# Your instructions
Your answer is a copy of every line in the records where "will" appears.

# Available data
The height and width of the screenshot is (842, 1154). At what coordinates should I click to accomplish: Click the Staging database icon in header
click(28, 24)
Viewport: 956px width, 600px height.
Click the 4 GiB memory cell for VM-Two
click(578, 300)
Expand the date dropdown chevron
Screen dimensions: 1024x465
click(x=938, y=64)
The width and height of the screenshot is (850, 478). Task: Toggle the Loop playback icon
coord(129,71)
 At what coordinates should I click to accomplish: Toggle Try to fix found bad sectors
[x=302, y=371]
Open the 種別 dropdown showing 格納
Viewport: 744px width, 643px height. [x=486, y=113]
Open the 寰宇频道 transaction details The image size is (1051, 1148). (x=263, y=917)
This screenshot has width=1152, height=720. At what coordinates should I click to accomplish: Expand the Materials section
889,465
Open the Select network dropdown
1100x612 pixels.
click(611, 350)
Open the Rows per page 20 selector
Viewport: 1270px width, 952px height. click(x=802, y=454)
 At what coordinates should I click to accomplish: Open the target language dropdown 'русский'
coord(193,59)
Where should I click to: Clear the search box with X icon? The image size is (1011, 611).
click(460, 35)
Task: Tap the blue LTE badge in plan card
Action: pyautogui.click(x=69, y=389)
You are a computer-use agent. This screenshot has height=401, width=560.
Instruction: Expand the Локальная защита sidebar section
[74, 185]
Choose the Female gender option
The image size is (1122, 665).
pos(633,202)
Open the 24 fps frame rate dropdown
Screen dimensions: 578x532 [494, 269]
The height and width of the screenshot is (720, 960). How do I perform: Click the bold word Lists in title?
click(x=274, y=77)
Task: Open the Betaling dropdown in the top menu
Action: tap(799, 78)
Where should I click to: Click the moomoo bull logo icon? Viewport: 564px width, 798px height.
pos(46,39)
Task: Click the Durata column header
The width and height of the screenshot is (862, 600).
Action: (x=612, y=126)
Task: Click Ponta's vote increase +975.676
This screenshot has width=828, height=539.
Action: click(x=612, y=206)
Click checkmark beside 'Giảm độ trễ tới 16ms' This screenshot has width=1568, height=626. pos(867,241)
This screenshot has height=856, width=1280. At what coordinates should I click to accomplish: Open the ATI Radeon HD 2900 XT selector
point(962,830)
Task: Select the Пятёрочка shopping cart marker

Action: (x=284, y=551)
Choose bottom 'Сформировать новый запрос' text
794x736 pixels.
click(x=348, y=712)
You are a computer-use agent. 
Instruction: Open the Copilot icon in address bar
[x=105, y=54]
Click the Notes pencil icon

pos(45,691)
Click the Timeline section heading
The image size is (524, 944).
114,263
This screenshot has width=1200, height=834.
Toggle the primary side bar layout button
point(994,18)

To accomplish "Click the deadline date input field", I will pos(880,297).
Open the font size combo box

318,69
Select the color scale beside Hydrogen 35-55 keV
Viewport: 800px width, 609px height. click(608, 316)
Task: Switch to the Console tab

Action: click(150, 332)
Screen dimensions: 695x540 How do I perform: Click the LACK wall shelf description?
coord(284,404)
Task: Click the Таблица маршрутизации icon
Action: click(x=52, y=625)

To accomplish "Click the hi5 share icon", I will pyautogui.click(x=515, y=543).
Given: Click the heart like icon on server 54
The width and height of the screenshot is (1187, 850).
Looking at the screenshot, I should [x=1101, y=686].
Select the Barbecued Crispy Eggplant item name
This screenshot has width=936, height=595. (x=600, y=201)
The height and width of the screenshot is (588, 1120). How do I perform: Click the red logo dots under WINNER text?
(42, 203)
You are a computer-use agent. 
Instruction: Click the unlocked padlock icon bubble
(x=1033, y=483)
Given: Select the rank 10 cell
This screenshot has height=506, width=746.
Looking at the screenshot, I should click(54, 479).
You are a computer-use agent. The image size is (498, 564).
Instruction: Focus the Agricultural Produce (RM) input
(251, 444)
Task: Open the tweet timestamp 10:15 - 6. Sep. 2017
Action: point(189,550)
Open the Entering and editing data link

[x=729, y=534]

# Answer section
To accomplish "Click the deadline date input field", I will pos(880,297).
To accomplish "Click the hi5 share icon", I will pyautogui.click(x=515, y=543).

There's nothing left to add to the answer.